Vignette
Kianna Passmore.
Mr. Serres
English
A Warm September Morning.
It was not rainy like it should’ve been that day. It seemed kind of ironic. In fact, it was
sunny that warm September morning. My dog was named Bahgeera, Baggy for short.
He was named after the panther from the Jungle Book. In that book, Bagheera is fierce.
Baggy used to be fierce. One time Baggy did something incredible. He saved a two year
old from drowning. He just pulled him up from out of the water and brought him to his
parents. They were complete strangers but somehow he knew who to go to. Baggy
didn’t look so fierce those last weeks. He didn’t have as much energy as he used to
have. Before he would run around the campsite we lived on and steel strangers hot dog
right off their picnic table. Now, He was seventeen, in other words, old. We assumed he
was blind by now. He would pace at night as if he was nervous. He fell down the stairs
too many times. So, that warm September morning, we knew it was time.

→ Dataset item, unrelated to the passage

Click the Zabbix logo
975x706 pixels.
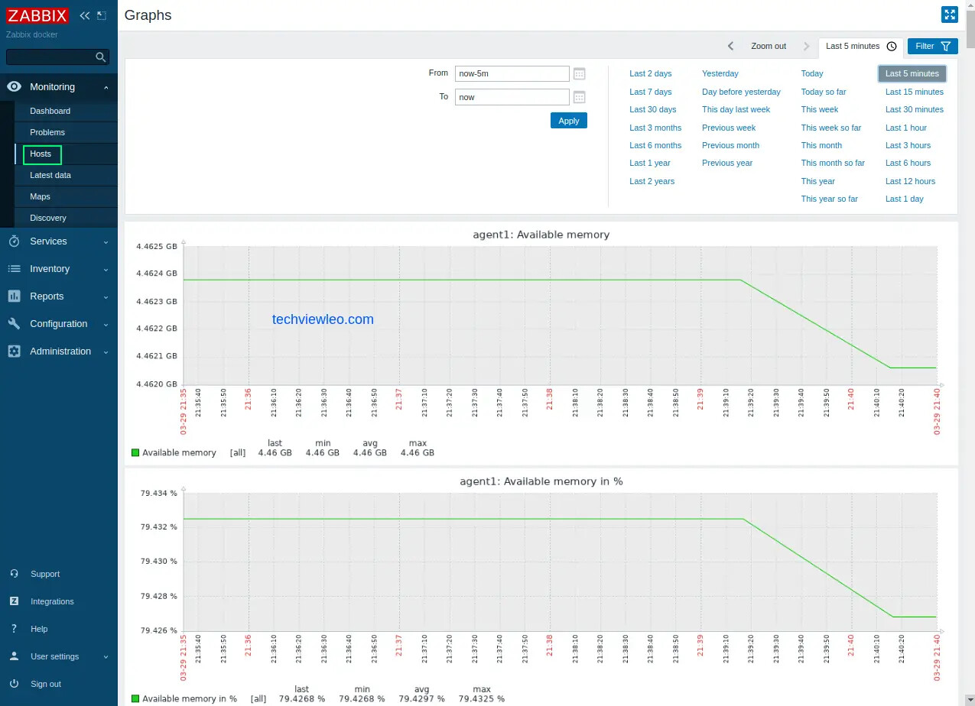click(37, 15)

At the vet my mom said to come into the back room. The room where I would see
him for the last time. The room where the vets would put him to sleep. No. I just
couldn’t. So I hugged him for the last time and sat in the lobby. It smelled like sickness,
tears, and too many broken hearts. I didn’t cry yet though because my heart is tough
and scarred. I was unbreakable, or so I thought. Then the vets walk into the cold room
with shots. I knew what was about to happen and I held my breath like I was under
good
water. I felt like I was drowning. All noises were in the background and then the vets
walked out. Silence like a sinister omen. I heard my brother scream as if his heart had
been squashed like an over ripe strawberry. That’s when the tears start rolling and they
don’t stop. They taste like the ocean that I was still sinking in. I was sobbing
uncontrollably and I felt everyone looking at me like they understood. But did they? Did
they grow up with him and see how happy he was when the lake unfroze?

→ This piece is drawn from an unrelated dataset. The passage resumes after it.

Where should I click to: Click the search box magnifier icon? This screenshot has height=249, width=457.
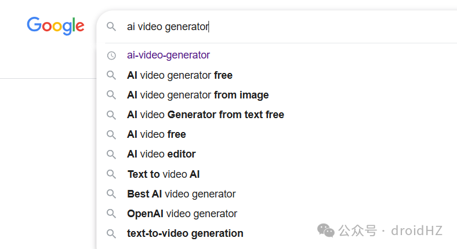pos(111,27)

Then as I'm bawling, a man walked up to me. He said he’s sorry for my loss and
gave me a rose. It was bright red and smelt like something sweet. I couldn’t say thanks
because I was crying too hard. At that very moment I understood why it was warm
outside. It was sunny because God was telling me that my dog was in a better place. He
was happy and swimming in lakes, and eating all the hot dogs he wanted. And he
longed for my family to feel the joy in heaven that he was experiencing right that very
moment. At that moment, I thanked God for that warm September morning.